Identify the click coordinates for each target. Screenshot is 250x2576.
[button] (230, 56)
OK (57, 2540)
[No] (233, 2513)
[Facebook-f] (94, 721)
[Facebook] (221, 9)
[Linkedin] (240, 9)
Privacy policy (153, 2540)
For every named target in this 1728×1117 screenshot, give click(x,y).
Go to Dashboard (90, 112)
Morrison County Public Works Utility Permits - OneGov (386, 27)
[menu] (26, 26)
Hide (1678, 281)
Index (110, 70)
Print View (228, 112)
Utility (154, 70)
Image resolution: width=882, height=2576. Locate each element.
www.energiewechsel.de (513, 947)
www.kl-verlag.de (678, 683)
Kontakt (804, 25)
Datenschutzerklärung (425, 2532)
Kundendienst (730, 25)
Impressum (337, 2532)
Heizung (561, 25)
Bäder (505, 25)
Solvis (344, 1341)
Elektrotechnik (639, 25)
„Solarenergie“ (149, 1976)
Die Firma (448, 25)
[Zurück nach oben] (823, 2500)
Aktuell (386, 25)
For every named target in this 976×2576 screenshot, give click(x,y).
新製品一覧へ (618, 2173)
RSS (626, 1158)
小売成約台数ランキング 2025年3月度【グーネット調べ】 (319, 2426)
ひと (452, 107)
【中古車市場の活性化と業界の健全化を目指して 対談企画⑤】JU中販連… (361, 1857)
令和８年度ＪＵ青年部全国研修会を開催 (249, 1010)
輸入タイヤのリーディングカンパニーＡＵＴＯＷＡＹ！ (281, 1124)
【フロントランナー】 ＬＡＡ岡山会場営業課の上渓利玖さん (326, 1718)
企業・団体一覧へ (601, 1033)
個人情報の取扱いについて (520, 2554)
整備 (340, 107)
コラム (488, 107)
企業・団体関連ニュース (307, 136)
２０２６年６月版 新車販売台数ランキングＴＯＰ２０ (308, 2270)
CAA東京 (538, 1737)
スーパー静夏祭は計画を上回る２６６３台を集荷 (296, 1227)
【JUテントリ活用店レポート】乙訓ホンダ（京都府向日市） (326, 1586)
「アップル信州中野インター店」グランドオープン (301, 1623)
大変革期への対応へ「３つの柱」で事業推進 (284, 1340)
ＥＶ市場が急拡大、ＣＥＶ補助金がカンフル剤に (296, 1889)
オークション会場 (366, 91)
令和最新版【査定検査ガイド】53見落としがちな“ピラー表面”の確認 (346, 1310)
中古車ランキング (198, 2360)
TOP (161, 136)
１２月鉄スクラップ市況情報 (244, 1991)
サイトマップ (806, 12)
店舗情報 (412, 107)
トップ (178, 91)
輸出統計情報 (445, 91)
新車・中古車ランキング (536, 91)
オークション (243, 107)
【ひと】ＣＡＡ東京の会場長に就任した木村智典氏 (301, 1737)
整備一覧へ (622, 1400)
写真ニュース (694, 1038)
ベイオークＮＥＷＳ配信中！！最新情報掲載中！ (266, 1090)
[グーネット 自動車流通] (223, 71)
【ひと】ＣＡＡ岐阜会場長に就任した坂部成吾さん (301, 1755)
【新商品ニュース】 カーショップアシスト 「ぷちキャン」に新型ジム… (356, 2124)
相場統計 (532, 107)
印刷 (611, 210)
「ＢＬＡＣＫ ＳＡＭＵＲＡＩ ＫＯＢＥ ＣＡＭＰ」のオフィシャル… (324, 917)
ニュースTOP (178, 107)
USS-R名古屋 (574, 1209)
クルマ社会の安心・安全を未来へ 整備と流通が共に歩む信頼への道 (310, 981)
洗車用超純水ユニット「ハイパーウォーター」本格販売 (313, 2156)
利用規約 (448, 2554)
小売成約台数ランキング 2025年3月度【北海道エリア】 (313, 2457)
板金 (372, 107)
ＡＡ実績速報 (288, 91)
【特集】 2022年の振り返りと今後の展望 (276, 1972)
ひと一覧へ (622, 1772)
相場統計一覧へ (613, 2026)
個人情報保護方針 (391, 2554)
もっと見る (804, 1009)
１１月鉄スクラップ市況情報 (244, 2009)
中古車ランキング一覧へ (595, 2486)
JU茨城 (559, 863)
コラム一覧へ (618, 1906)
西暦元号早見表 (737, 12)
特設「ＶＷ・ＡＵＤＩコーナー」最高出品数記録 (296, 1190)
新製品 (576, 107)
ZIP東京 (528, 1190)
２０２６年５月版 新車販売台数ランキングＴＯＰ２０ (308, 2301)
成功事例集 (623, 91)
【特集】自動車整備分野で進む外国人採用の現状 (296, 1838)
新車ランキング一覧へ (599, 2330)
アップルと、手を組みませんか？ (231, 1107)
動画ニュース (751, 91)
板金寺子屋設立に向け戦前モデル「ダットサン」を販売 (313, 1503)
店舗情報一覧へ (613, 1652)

▬▬▬▬▬▬

▶ [REQUIRED ACTION] Only the lines from the beginning of the listing through the line containing "企業・団体関連ニュース (307, 136)" are wanted, each restated word for word.

▶ [SOLUTION FOR THIS TASK]
Identify the click coordinates for each target. Screenshot is 250x2576.
[button] (230, 56)
OK (57, 2540)
[No] (233, 2513)
[Facebook-f] (94, 721)
[Facebook] (221, 9)
[Linkedin] (240, 9)
Privacy policy (153, 2540)
For every named target in this 1728×1117 screenshot, give click(x,y).
Go to Dashboard (90, 112)
Morrison County Public Works Utility Permits - OneGov (386, 27)
[menu] (26, 26)
Hide (1678, 281)
Index (110, 70)
Print View (228, 112)
Utility (154, 70)
Image resolution: width=882, height=2576. Locate each element.
www.energiewechsel.de (513, 947)
www.kl-verlag.de (678, 683)
Kontakt (804, 25)
Datenschutzerklärung (425, 2532)
Kundendienst (730, 25)
Impressum (337, 2532)
Heizung (561, 25)
Bäder (505, 25)
Solvis (344, 1341)
Elektrotechnik (639, 25)
„Solarenergie“ (149, 1976)
Die Firma (448, 25)
[Zurück nach oben] (823, 2500)
Aktuell (386, 25)
For every named target in this 976×2576 screenshot, give click(x,y).
新製品一覧へ (618, 2173)
RSS (626, 1158)
小売成約台数ランキング 2025年3月度【グーネット調べ】 (319, 2426)
ひと (452, 107)
【中古車市場の活性化と業界の健全化を目指して 対談企画⑤】JU中販連… (361, 1857)
令和８年度ＪＵ青年部全国研修会を開催 (249, 1010)
輸入タイヤのリーディングカンパニーＡＵＴＯＷＡＹ！ (281, 1124)
【フロントランナー】 ＬＡＡ岡山会場営業課の上渓利玖さん (326, 1718)
企業・団体一覧へ (601, 1033)
個人情報の取扱いについて (520, 2554)
整備 (340, 107)
コラム (488, 107)
企業・団体関連ニュース (307, 136)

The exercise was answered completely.